On Mon, 2006-04-24 at 17:12 +0900, Stephen J. Turnbull wrote:
"Tokio" == Tokio Kikuchi <tkikuchi@is.kochi-u.ac.jp> writes:
Tokio> Consider mailman get a spam from a foreign country and Tokio> caused an error. Mailman may complain UnicodeDecodeError Tokio> and spew an excerpt containing unknown charset string.
This really should not happen. Mailman should trap *all* UnicodeDecodeErrors at a very low level. (You simply cannot yet count on malformed message == SPAM in all contexts yet. Eg, just last week the Mac users here started flaming the Windows-using administration for distributing mojibake.)

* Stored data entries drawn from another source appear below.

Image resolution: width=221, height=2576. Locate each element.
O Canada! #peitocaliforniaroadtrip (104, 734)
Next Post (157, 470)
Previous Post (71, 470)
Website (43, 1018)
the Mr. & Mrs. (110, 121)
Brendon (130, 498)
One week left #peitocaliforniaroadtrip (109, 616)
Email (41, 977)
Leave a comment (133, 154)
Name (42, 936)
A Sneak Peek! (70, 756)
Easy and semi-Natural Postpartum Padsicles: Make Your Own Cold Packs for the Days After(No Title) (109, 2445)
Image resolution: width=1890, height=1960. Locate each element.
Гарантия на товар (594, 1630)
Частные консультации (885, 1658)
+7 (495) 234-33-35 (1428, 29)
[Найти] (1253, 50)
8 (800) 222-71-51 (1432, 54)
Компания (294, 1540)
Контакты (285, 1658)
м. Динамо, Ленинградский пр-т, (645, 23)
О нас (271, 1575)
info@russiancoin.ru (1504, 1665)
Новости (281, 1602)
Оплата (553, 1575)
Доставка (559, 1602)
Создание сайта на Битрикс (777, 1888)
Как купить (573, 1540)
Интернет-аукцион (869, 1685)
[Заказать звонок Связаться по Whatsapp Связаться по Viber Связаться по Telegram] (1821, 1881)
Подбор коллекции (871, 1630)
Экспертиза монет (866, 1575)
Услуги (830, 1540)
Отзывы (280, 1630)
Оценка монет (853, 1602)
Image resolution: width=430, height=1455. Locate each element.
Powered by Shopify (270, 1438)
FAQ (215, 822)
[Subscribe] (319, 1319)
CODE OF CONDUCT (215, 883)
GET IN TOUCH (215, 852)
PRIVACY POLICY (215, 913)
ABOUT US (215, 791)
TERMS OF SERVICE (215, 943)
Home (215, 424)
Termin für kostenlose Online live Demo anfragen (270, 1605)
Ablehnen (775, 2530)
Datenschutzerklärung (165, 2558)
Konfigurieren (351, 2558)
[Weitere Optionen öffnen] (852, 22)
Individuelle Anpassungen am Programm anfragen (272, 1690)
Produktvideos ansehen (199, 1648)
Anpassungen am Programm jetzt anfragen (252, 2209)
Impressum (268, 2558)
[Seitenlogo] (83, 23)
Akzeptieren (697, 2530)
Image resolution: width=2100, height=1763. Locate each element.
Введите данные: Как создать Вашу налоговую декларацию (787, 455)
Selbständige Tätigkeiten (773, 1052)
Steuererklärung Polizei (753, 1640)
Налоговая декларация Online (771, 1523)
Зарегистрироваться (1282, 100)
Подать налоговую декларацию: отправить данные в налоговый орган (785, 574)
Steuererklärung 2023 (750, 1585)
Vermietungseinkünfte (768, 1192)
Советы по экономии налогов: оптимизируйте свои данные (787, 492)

The general approach should be that /everything/ gets converted to Unicode at the boundaries of the system. In Mailman 2.1, all the Unicode and i18n stuff was bolted on afterward, which is why we've had so much pain throughout, dealing with Unicode conversions. Ideally, we'd get rid of all that for 2.2 and deal only with Unicode internally.
We may have to make modifications to the email package though, but I'm not sure. It should probably always return Unicode for everything.
Then it should wash the message to make it safe. RFC 2047-encode any 8-bit headers, and use a base64 Content-Transfer-Encoding for any 8-bit message bodies or body parts that don't have a known, approved charset specified. Bonus points for checking that 8-bit body parts with a specified charset actually conform to it.
Finally, reraise some kind of exception that can be handled at the filtering policy level.
That sounds about right. Probably the email package should convert everything to Unicode internally and place Defects on the message objects that have illegal encodings.
-Barry